1. So habe ich gehört. Einmal hielt sich der Erhabene bei Sāvatthī im Jeta Hain, dem Park des Anāthapiṇḍika auf. Dort richtete er sich folgendermaßen an die Bhikkhus: "Ihr Bhikkhus." - "Ehrwürdiger Herr", erwiderten sie. Der Erhabene sagte dieses:
2."Ihr Bhikkhus, ein Bhikkhu, der ein Nachforschender ist, der das Herz anderer nicht kennt, sollte eine Untersuchung des Tathāgata anstellen, um zu erfahren, ob dieser vollständig erleuchtet ist oder nicht [1]."
3."Ehrwürdiger Herr, unsere Lehren sind im Erhabenen verwurzelt, vom Erhabenen geführt, beruhen auf dem Erhabenen. Es wäre gut, wenn der Erhabene die Bedeutung dieser Worte erläutern würde. Wenn die Bhikkhus dies vom Erhabenen gehört haben, werden sie es sich merken."
"Dann, ihr Bhikkhus, hört zu und verfolgt aufmerksam, was ich sagen werde." - "Ja, ehrwürdiger Herr", erwiderten sie. Der Erhabene sagte folgendes:
4."Bhikkhus, ein Bhikkhu, der ein Nachforschender ist, der das Herz anderer nicht kennt, sollte den Tathāgata in Hinsicht auf zwei Arten von Zuständen, Zustände, die durch das Auge und durch das Ohr erfahrbar sind, folgendermaßen untersuchen: 'Sind im Tathāgata irgendwelche befleckte Geisteszustände zu finden, die durch das Auge oder durch das Ohr erfahrbar sind, oder nicht?' Wenn er ihn untersucht, weiß er: 'Es sind im Tathāgata keine befleckte Geisteszustände zu finden, die durch das Auge oder durch das Ohr erfahrbar sind.'"

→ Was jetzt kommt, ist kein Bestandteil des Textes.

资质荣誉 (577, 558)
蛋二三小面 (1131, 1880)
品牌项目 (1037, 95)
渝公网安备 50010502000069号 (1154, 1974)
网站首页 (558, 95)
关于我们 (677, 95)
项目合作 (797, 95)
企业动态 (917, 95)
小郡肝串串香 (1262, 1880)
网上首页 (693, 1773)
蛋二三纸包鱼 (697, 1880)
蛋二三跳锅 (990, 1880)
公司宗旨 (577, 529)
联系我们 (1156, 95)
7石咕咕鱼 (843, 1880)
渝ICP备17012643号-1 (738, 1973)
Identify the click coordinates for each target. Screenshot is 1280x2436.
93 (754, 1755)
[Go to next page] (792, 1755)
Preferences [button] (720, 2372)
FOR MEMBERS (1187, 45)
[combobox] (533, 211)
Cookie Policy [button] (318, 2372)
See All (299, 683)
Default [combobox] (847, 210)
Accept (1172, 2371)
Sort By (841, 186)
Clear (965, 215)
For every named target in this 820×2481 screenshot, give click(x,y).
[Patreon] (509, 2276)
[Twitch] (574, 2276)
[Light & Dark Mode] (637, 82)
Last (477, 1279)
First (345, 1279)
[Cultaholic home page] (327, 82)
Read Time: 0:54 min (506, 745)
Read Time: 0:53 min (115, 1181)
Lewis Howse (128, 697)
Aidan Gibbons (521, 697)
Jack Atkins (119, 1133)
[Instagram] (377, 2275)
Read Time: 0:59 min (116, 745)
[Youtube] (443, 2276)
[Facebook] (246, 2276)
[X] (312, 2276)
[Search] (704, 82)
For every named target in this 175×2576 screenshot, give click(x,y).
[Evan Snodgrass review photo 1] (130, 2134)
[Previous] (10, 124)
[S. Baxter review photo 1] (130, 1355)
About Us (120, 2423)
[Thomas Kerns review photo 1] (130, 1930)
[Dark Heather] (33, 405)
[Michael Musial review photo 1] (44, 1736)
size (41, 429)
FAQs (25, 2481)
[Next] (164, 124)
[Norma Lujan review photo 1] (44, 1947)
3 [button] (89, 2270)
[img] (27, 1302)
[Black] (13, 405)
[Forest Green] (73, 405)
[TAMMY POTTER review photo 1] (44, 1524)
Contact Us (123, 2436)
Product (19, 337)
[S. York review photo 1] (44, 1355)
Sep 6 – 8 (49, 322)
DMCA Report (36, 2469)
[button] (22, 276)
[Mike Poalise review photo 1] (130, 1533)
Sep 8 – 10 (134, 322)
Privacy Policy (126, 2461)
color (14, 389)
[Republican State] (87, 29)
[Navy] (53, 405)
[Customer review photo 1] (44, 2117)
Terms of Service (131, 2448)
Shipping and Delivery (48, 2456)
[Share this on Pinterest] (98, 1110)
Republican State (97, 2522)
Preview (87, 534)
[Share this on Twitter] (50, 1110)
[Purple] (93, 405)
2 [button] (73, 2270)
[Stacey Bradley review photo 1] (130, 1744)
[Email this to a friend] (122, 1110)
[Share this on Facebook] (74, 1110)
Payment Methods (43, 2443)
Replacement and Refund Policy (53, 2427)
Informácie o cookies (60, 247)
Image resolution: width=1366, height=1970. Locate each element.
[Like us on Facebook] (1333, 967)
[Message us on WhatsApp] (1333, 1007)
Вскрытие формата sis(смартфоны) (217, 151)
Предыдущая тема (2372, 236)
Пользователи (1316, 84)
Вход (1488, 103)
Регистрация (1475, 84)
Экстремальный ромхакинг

5."Wenn er dies weiß, untersucht er folgendermaßen weiter: 'Sind im Tathāgata irgendwelche gemischten Zustände zu finden, die durch das Auge oder durch das Ohr erfahrbar sind, oder nicht?' Wenn er ihn untersucht, weiß er: 'Es sind im Tathāgata keine gemischten Zustände zu finden, die durch das Auge oder durch das Ohr erfahrbar sind.'"
6."Wenn er dies weiß, untersucht er folgendermaßen weiter: 'Sind im Tathāgata geläuterte Zustände zu finden, die durch das Auge oder durch das Ohr erfahrbar sind, oder nicht?' Wenn er ihn untersucht, weiß er: 'Es sind im Tathāgata geläuterte Zustände zu finden, die durch das Auge oder durch das Ohr erfahrbar sind.'"
7."Wenn er dies weiß, untersucht er folgendermaßen weiter: 'Hat dieser Ehrwürdige diesen heilsamen Zustand seit langer Zeit erlangt, oder hat er ihn kürzlich erlangt?' Wenn er ihn untersucht, weiß er: 'Dieser Ehrwürdige hat diesen heilsamen Zustand seit langer Zeit erlangt; er hat ihn nicht erst kürzlich erlangt.'"
8."Wenn er dies weiß, untersucht er folgendermaßen weiter: 'Hat dieser Ehrwürdige einen guten Ruf erworben und Ruhm erlangt, so daß die Gefahren [2] in ihm zu finden sind?' Denn, ihr Bhikkhus, solange ein Bhikkhu noch keinen guten Ruf erworben und Ruhm erlangt hat, sind die Gefahren in ihm nicht zu finden; aber wenn er einen guten Ruf erworben und Ruhm erlangt hat, sind jene Gefahren in ihm zu finden. Wenn er ihn untersucht, weiß er: 'Dieser Ehrwürdige hat einen guten Ruf erworben und Ruhm erlangt, aber die Gefahren sind in ihm nicht zu finden.'"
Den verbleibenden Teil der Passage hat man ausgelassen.